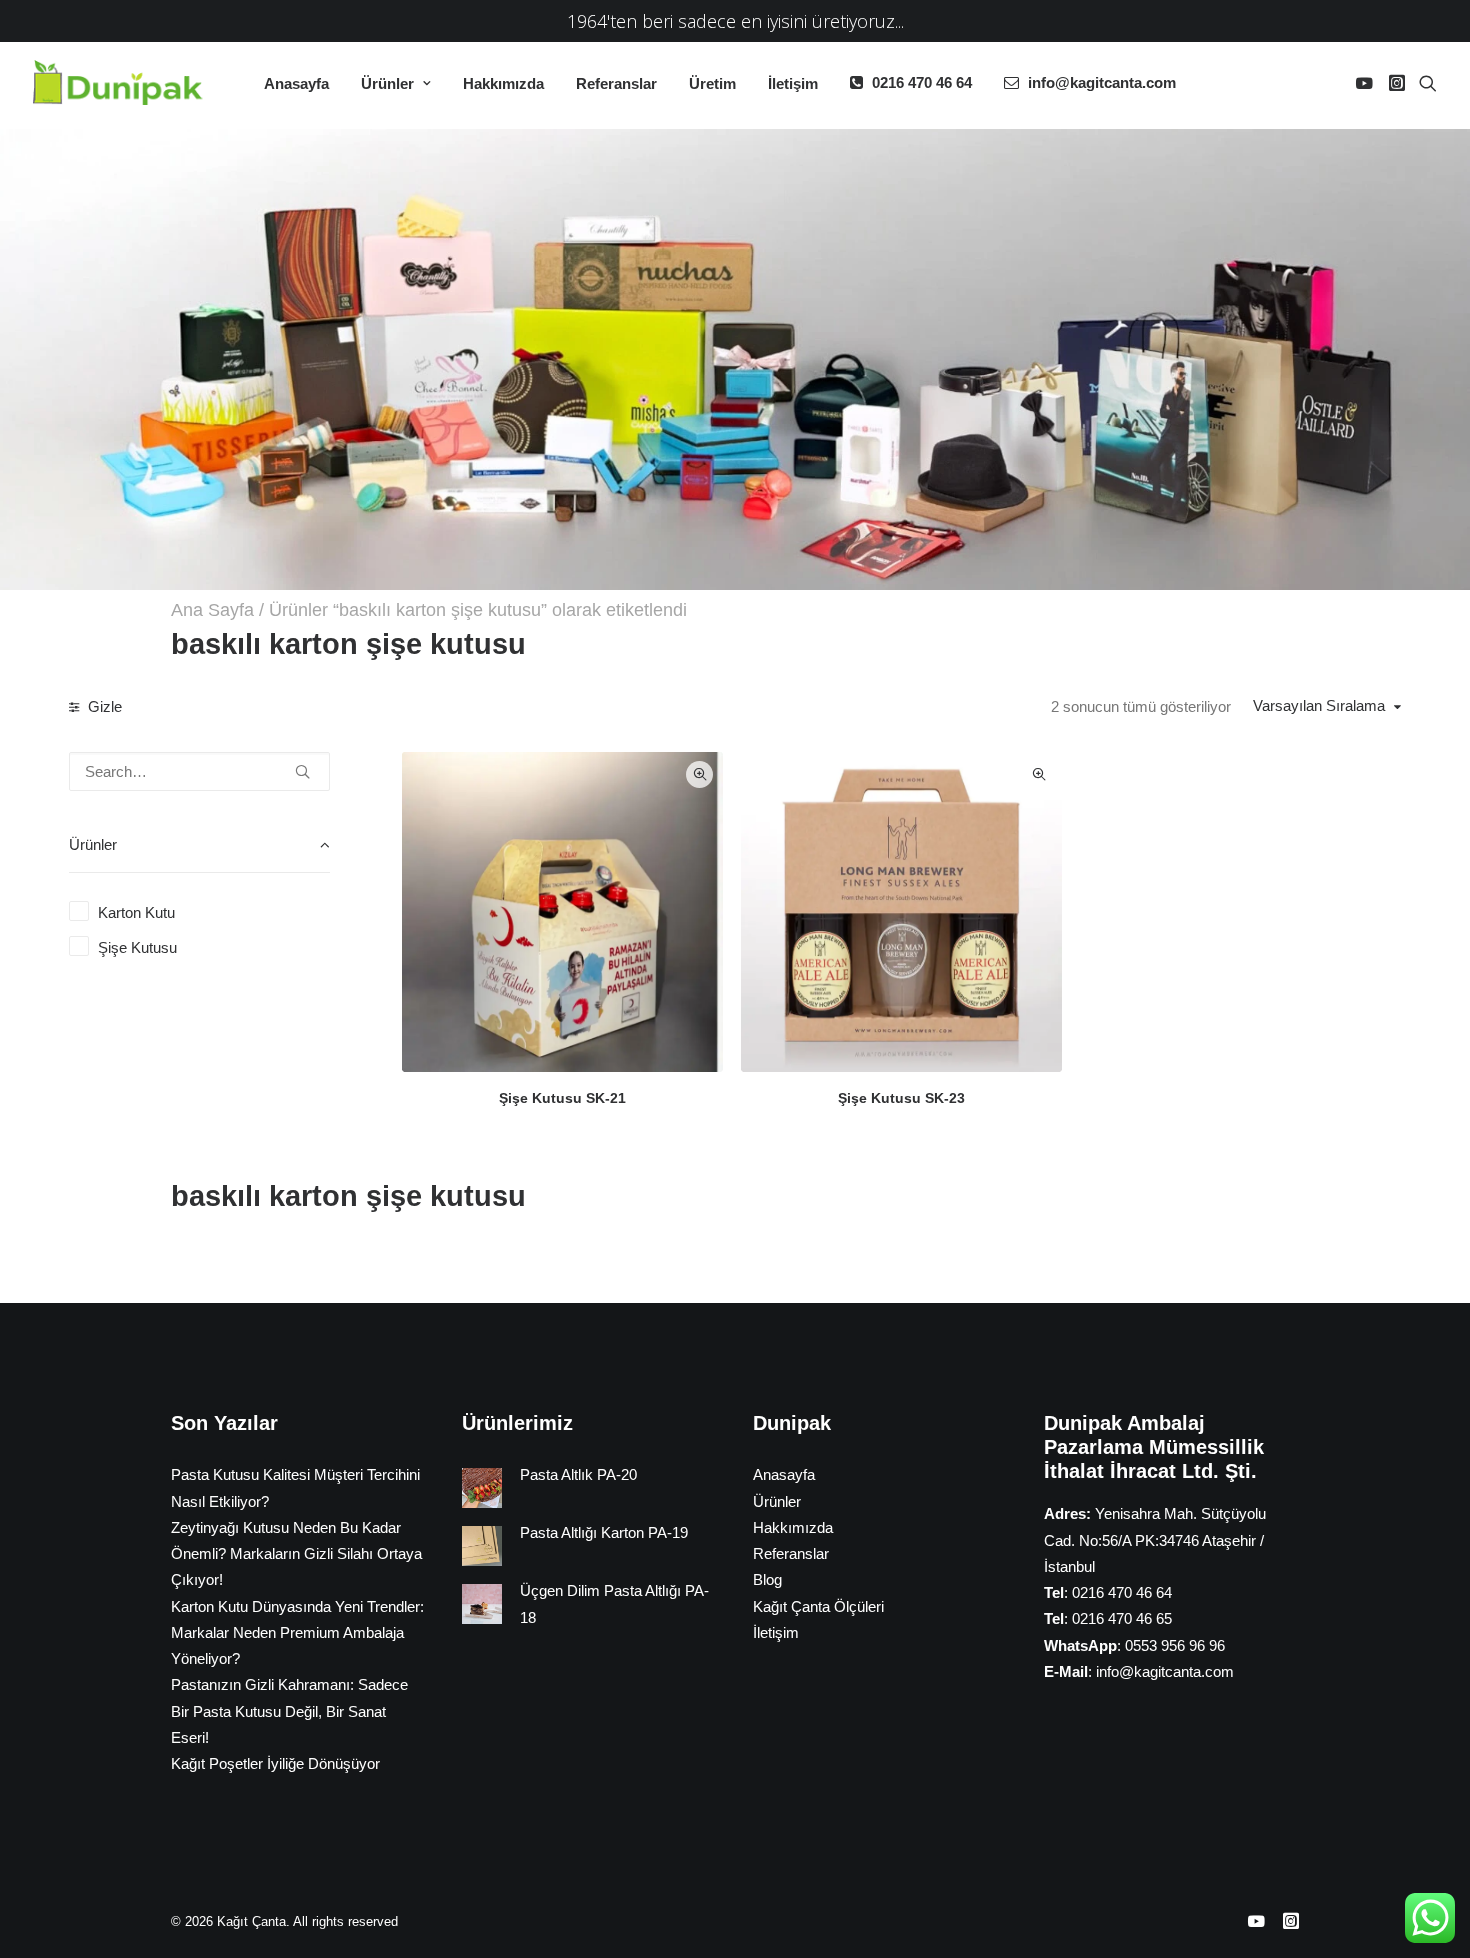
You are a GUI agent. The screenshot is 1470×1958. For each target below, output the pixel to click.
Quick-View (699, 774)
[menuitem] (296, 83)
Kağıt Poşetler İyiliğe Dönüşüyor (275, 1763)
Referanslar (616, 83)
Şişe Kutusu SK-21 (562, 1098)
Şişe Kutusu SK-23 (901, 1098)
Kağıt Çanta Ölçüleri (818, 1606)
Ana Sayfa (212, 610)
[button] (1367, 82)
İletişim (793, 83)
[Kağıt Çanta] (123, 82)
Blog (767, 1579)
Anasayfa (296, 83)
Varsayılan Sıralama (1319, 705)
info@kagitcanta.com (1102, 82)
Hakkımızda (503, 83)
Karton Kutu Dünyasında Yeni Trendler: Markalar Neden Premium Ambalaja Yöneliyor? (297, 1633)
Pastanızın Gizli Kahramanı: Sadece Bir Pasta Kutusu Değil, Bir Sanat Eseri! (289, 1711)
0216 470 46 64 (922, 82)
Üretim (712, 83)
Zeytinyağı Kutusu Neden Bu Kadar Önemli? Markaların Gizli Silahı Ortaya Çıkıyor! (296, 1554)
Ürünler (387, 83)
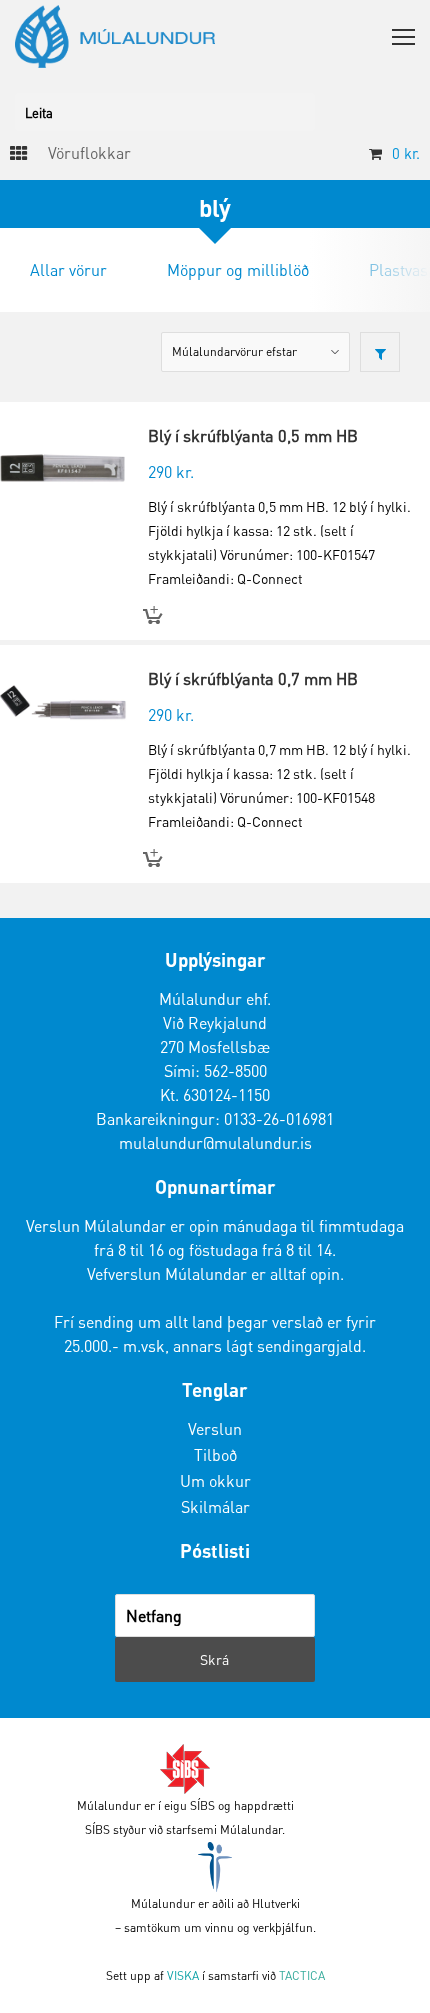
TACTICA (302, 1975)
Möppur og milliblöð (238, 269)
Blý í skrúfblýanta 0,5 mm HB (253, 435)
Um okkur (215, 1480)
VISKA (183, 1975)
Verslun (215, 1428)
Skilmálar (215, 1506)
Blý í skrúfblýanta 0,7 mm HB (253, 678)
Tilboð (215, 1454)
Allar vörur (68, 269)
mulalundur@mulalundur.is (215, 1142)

============================================================

- Exercise
Transcribe all the data word for word; the images stay out.

- Answer
You are a GUI agent. The screenshot is 1470×1958. For each target below, output the pixel to click.
Quick-View (699, 774)
[menuitem] (296, 83)
Kağıt Poşetler İyiliğe Dönüşüyor (275, 1763)
Referanslar (616, 83)
Şişe Kutusu SK-21 (562, 1098)
Şişe Kutusu SK-23 (901, 1098)
Kağıt Çanta Ölçüleri (818, 1606)
Ana Sayfa (212, 610)
[button] (1367, 82)
İletişim (793, 83)
[Kağıt Çanta] (123, 82)
Blog (767, 1579)
Anasayfa (296, 83)
Varsayılan Sıralama (1319, 705)
info@kagitcanta.com (1102, 82)
Hakkımızda (503, 83)
Karton Kutu Dünyasında Yeni Trendler: Markalar Neden Premium Ambalaja Yöneliyor? (297, 1633)
Pastanızın Gizli Kahramanı: Sadece Bir Pasta Kutusu Değil, Bir Sanat Eseri! (289, 1711)
0216 470 46 64 (922, 82)
Üretim (712, 83)
Zeytinyağı Kutusu Neden Bu Kadar Önemli? Markaların Gizli Silahı Ortaya Çıkıyor! (296, 1554)
Ürünler (387, 83)
TACTICA (302, 1975)
Möppur og milliblöð (238, 269)
Blý í skrúfblýanta 0,5 mm HB (253, 435)
Um okkur (215, 1480)
VISKA (183, 1975)
Verslun (215, 1428)
Skilmálar (215, 1506)
Blý í skrúfblýanta 0,7 mm HB (253, 678)
Tilboð (215, 1454)
Allar vörur (68, 269)
mulalundur@mulalundur.is (215, 1142)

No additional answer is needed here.